I have been questioning if the world really needs my dances, my stories, my voice. This all might sound like I am throwing my toys out of the pram, but in a very real, very honest way I am genuinely not convinced I should be making work. Putting aside my earlier assertion that scarcity is a myth, and acknowledging the lack of funding under the current regime, there actually isn’t enough money for everyone. As I scroll down my Facebook feed all I see is ideas and projects that, if faced with the choice, I would have chosen over my proposal too. Whats more some of the recent commissions that I didn’t receive have gone to some brilliant artists who also happen to be people of colour. With the world’s attention currently on the fight for equality, I hope that this energy towards inclusion and equal representation continues. I can’t help but think- if I stop applying, who might that leave room for?

So here it is- my decision.

Between admin work and teaching I can sustain myself if I live fairly frugally. I want to live differently. I want to get off the treadmill. I am challenging myself to go a minimum of one year without writing an application for funding, projects or commissions. Perhaps I will never write one again. I will have to contribute to an application for Groundwork’s continued survival but I am taking a back seat on the business side of my own work. I want to put my time and energy into my research, my dancing, my own wellbeing instead. I will only to the work that comes my way organically. If I have an idea I will work on it in my own time, on my own steam and without all the hoo-ha, hoopla, hoop jumping of funding and marketing and blah blah blah. In the long term, I will work towards finishing my therapy qualification so that I can work with people and have an impact in a more sustainable way.

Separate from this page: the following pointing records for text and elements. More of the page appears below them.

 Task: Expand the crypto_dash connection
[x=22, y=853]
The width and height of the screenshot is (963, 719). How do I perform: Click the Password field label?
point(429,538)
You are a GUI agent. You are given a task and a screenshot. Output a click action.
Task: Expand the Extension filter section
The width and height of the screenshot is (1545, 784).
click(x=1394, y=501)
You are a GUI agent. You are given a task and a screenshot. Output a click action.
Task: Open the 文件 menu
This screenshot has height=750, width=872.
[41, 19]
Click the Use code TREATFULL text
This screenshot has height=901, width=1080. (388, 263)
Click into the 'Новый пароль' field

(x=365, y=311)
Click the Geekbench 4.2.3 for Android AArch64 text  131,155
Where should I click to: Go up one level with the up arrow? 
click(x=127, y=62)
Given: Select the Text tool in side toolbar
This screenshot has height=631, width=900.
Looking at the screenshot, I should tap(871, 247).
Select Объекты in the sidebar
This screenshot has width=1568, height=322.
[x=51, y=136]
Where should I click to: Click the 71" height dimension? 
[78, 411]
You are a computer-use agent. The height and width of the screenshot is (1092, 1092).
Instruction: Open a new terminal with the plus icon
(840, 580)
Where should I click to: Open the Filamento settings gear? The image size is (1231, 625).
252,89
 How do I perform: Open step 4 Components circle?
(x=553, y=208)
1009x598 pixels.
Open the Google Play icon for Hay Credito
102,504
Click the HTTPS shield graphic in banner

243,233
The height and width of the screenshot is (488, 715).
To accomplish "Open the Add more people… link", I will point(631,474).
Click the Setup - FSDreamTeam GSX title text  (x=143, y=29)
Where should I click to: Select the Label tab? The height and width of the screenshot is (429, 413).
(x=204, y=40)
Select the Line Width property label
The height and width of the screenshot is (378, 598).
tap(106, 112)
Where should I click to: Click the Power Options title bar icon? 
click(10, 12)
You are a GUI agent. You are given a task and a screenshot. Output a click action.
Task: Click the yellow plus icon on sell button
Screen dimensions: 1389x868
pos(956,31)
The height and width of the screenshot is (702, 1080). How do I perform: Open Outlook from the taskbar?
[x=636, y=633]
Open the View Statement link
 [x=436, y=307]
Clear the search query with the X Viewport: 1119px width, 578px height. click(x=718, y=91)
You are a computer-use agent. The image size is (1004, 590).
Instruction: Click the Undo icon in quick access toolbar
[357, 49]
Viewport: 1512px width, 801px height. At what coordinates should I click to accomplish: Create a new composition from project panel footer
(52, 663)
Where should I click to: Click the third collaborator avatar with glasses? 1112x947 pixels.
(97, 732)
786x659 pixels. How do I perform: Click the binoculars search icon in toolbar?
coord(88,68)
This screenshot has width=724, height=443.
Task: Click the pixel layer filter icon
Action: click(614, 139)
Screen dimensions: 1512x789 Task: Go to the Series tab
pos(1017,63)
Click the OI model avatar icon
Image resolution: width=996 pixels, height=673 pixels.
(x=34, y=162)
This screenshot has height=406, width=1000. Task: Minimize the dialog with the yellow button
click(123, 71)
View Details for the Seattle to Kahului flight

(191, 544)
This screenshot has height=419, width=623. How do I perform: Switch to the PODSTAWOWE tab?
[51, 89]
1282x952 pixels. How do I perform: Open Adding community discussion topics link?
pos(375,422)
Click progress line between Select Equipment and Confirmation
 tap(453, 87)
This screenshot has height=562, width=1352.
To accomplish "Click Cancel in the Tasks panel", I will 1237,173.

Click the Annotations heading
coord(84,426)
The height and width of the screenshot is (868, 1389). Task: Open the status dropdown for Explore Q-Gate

I am not giving up on dance, that would be impossible. I still believe in dance and its powers of healing the way it acts positively in the world. I am giving up the hustle. I am giving up the business of dance but not dancing. I am giving up the endless struggle- the not giving up. I am releasing myself from the pressure, giving it all up and leaving it to fate. If you want to dance with me, work with me, see my work, let me know. I will be much better equipped to do my work with integrity, depth and craft having given myself this time, having freed myself from the process of carving my ideas into the shape of other people’s agendas.

What might it be like not to work so hard? I think I am finally ready to find out. It’s going to take some complex somatic work to un-learn the muscle memory of over-work, but I have the skills to do it- after all, I am a dancer.